Перед премьерой «Болотного дела» во дворе особнячка, где притулились зрители и артисты, стоял полицейский автобус. На всякий случай. А вдруг спектакль с прямолинейным названием переродится в нечто внетеатральное. Обошлось. Активизм, заложенный в пьесе Полины Бородиной, созданной на основе интервью с «болотниками» и их родственниками, имеет особенность предприятия мирного и неуступчивого. Беззащитность коллизий, предъявленных актерами, режиссерами Варварой Фаэр, Анастасией Патлай, Константином Кожевниковым и Мариной Бойко – волонтеркой, прибившейся к театру в пору его ремонта, и в этом квартете самой точной – определяет состояние укорененного ужаса, с которым, как оказалось, можно жить. То есть действовать, выходить замуж за сидельца, пройдя бюрократический ад, орать из камеры в окно, чтобы найти телефон, позвонить сестре и узнать подробности о смерти матери, скинуть свитер унисекс во время свидания, ведь в камере морозильник, и т.д.
Что испытывали в зале родственники, которых интервьюировала Полина Бородина, представить на трезвую голову невозможно.
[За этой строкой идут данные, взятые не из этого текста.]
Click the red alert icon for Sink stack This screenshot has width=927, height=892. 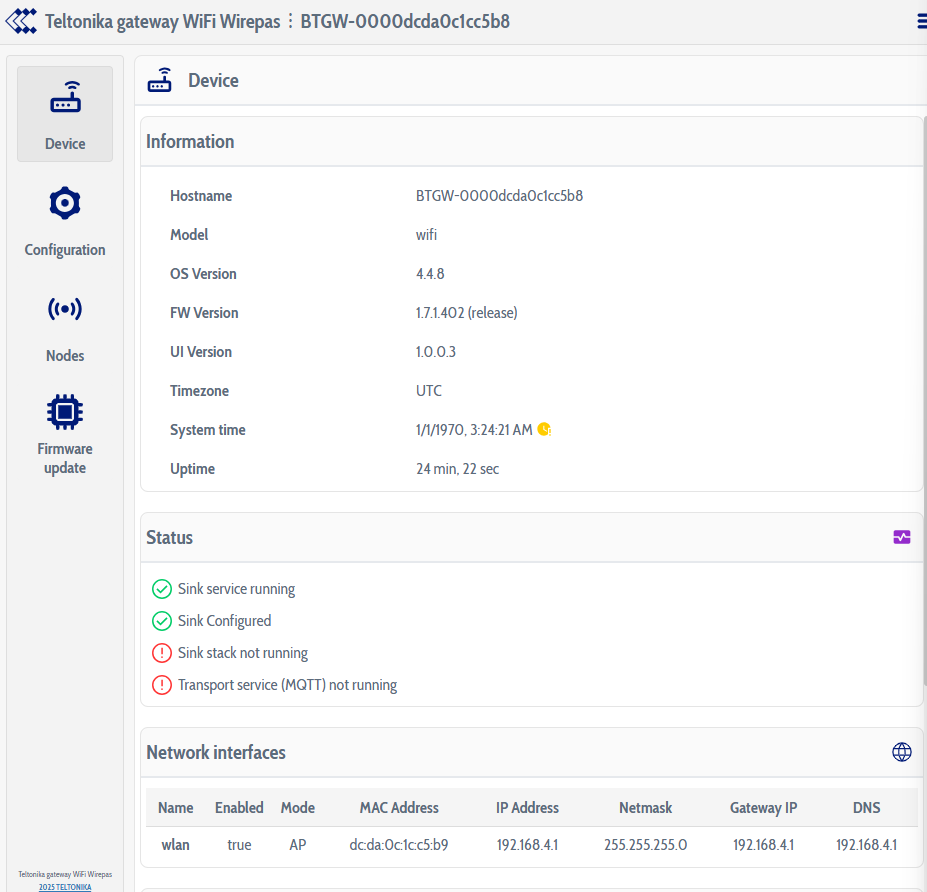pyautogui.click(x=161, y=653)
Но они вынесли «передачу» своих слов, и слух их осквернен не был (в чем они признались, выйдя после спектакля к артистам и зрителям).
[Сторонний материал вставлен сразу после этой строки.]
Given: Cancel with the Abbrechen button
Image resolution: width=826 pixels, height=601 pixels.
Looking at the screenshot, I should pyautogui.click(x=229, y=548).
Четыре человека рассказывают о том, что случилось, как их поденная теперешняя жизнь протекает, легко меняя в речи род, выступая от женского лица, то от мужского. Этот прием без нажима на педаль сочувстия способствует обобщению персонажей. Иначе говоря, образа конкретных людей. Матерей, отцов, дедушек, бабушек, сестер, братьев и возлюбленных сидельцев.
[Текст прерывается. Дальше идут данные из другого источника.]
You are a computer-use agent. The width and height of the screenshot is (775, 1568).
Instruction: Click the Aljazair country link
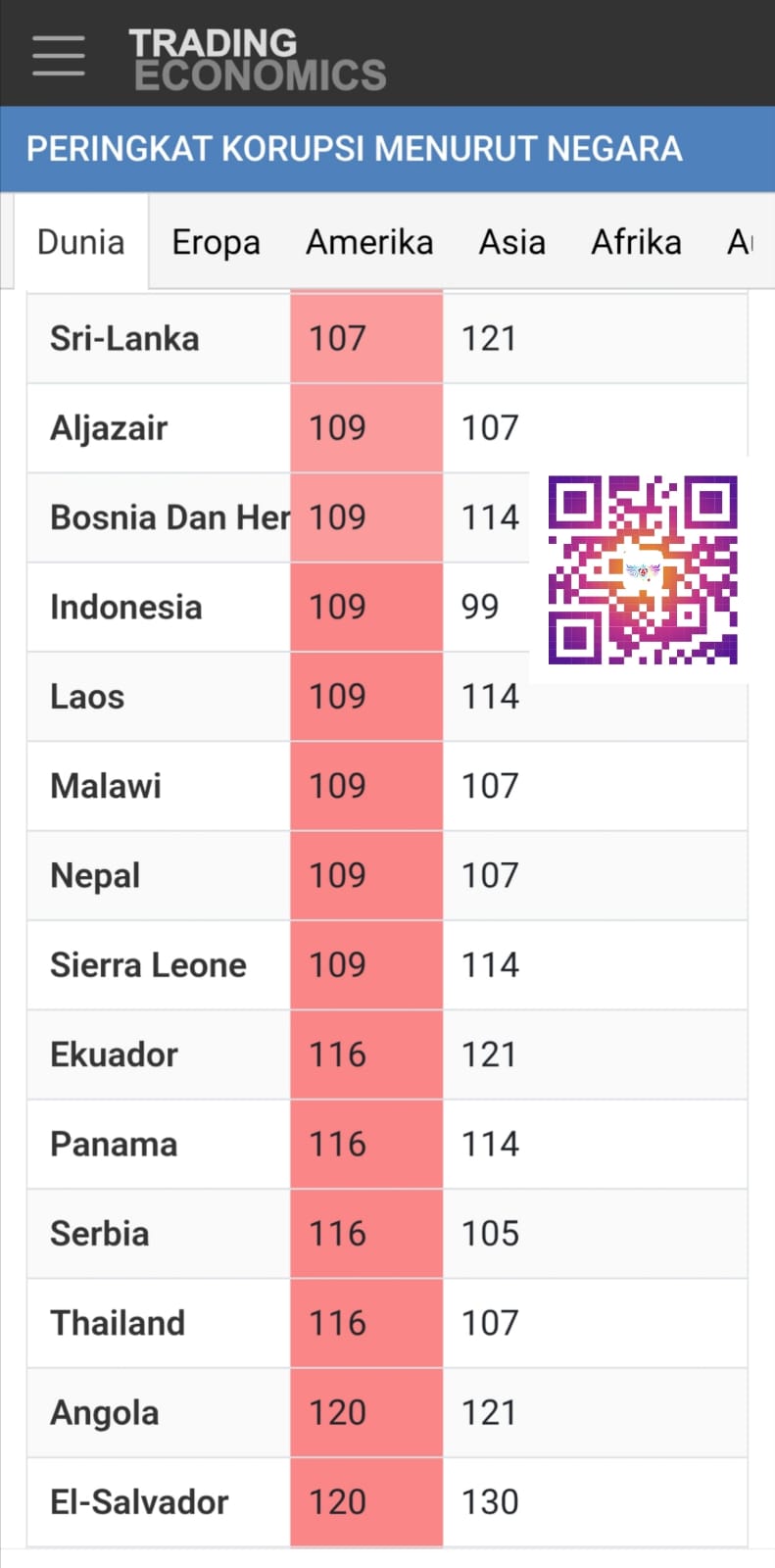(109, 428)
Два абажура – приметы уюта и бесприюта этих людей в таком руинированном пространстве – освидетельствуют жизнь под прицелом ее уничтожения. И жизнь необорванную, покуда мальчики живы и даже звонят из колонии. Столик под одним из абажуров завален леденцами. Каждый из участников складирует отдельно фантики и конфетки, ибо карамельки положено посылать без оберток. Тут же следует уморительный рассказ о продавщице сельпо, уверенной, что из двадцати кг леденцов будут гнать самогон. Обхохочешься.
Два гамака, похоже, напоминают о беззаботной жизни. Но подвешены они на крохотном игровом пространстве из-за отсутствия места для действия. Так это или иначе, но это действие вдруг, в режиме рефрена, прерывается апартом Варвары Фаэр, которая направляет луч-реплику в зал: «Ты – сюда, мы – к вам, и тогда все забудем» (неточно цитирую, но смысл именно таков). Да, каждый мог бы оказаться на месте заключенных. И – на сцене Театра.doc, как волонтерка Бойко. Все, что случилось до пересказа пьесы и длится в спектакле, касается каждого из пришедших. Но реплика одной из участниц «Болотного дела» на таком посыле настаивает: чтобы все-таки не запамятовали.
Без припева народной песни позапрошлого века, которая вдохновляла народовольцев, а теперь близких «болотникам» людей («Сбейте оковы, дайте мне волю, научу вас свободу любить…»), вовлекая зал в хоровое разноголосье, можно было бы обойтись. Не потому, что пафосно. В конце концов, пафос – не ругательство, он иногда уместен. Но в пьесе Полины Бородиной нет ему места. Зато в ней присутствует – неподдельно и щепетильно – болевая рутинная (в чем кошмар заключен) повседневность, конца которой не слышно.